_Information supplied_

• • •

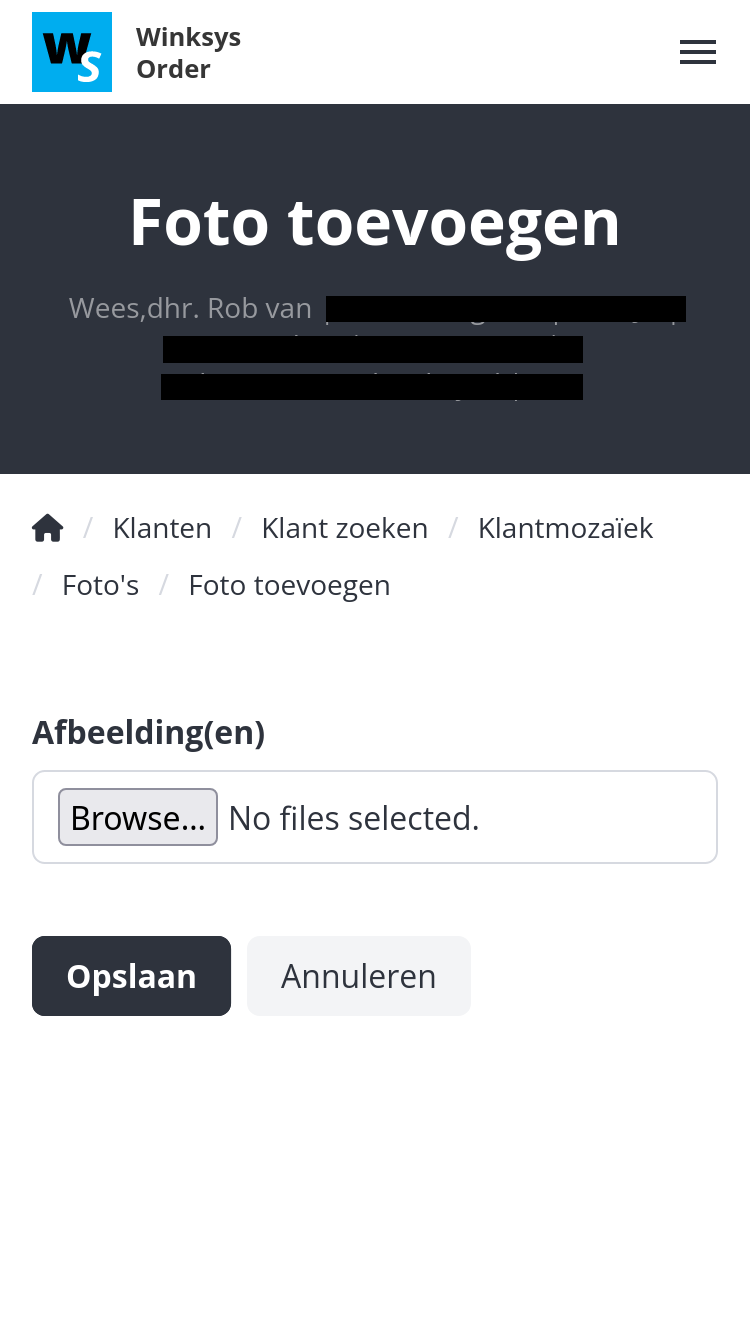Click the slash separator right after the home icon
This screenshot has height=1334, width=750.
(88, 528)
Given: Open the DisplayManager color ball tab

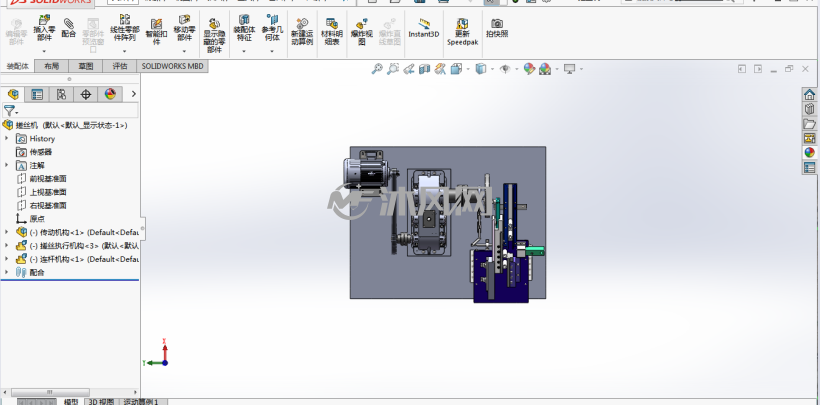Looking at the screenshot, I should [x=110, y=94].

• • •

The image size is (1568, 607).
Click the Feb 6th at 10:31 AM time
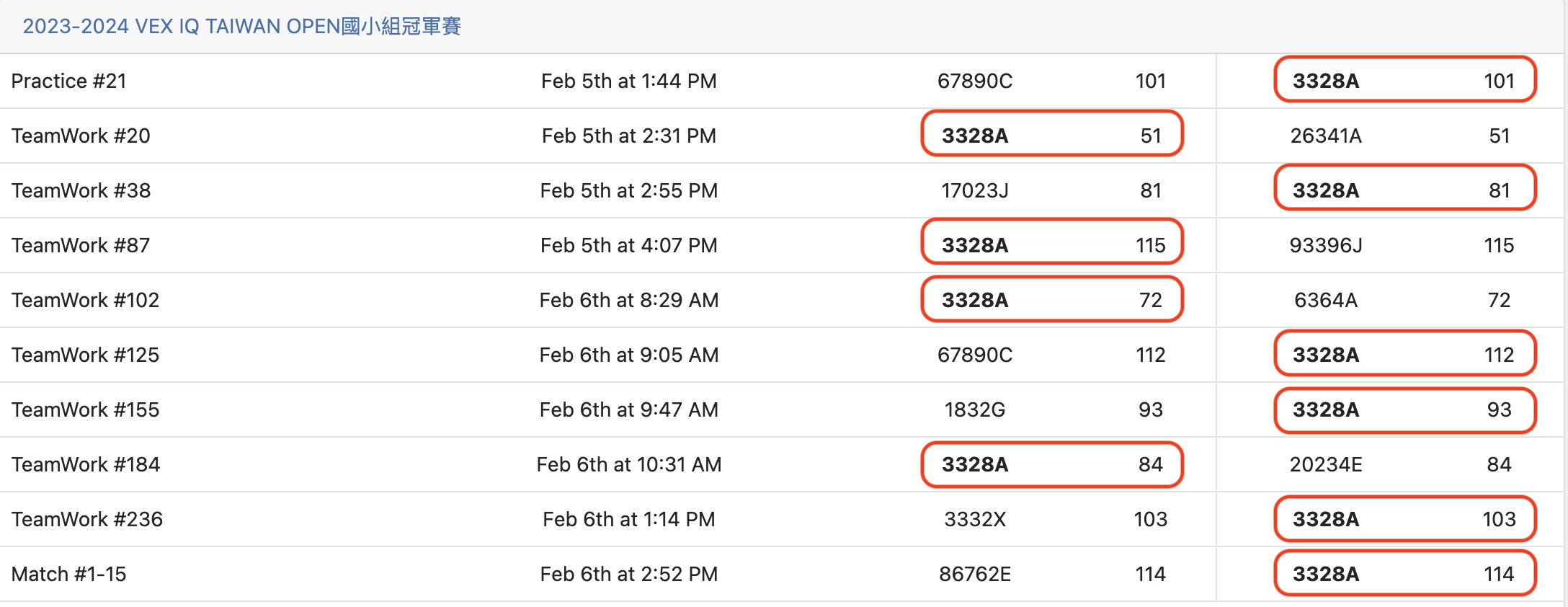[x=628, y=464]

• • •

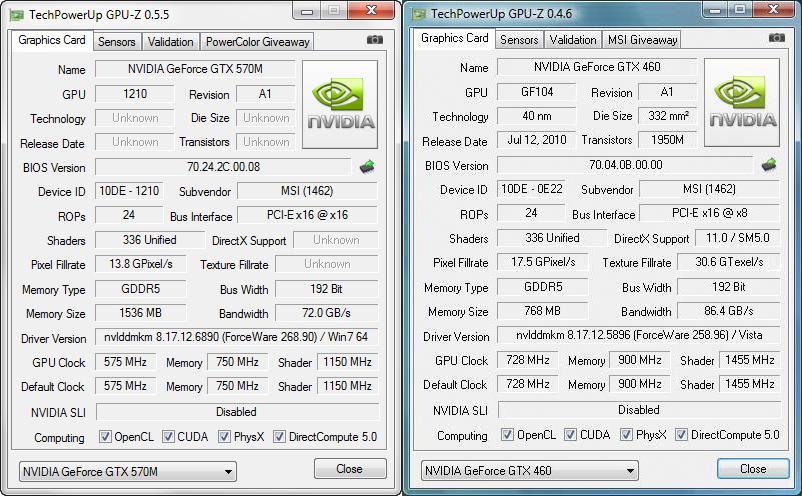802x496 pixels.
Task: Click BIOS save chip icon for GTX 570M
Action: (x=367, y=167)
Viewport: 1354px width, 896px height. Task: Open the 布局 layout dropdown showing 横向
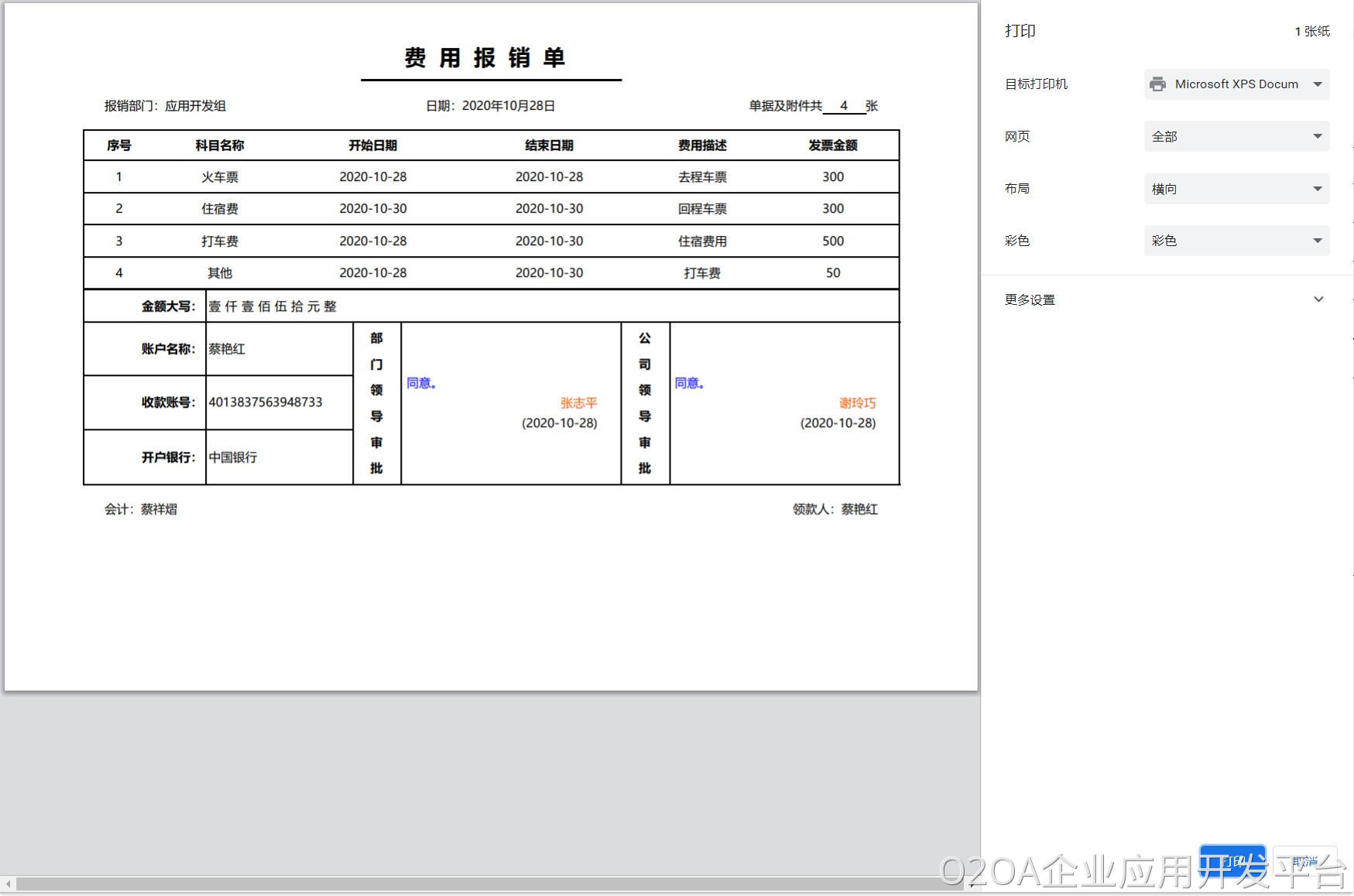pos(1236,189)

• • •

Please reproduce the data starting at the line that contains "The image size is (1568, 607)." and ending at the line that contains "[x=628, y=464]", both lines included. Leave the pictures out.

The image size is (1568, 607).
Click the Feb 6th at 10:31 AM time
[x=628, y=464]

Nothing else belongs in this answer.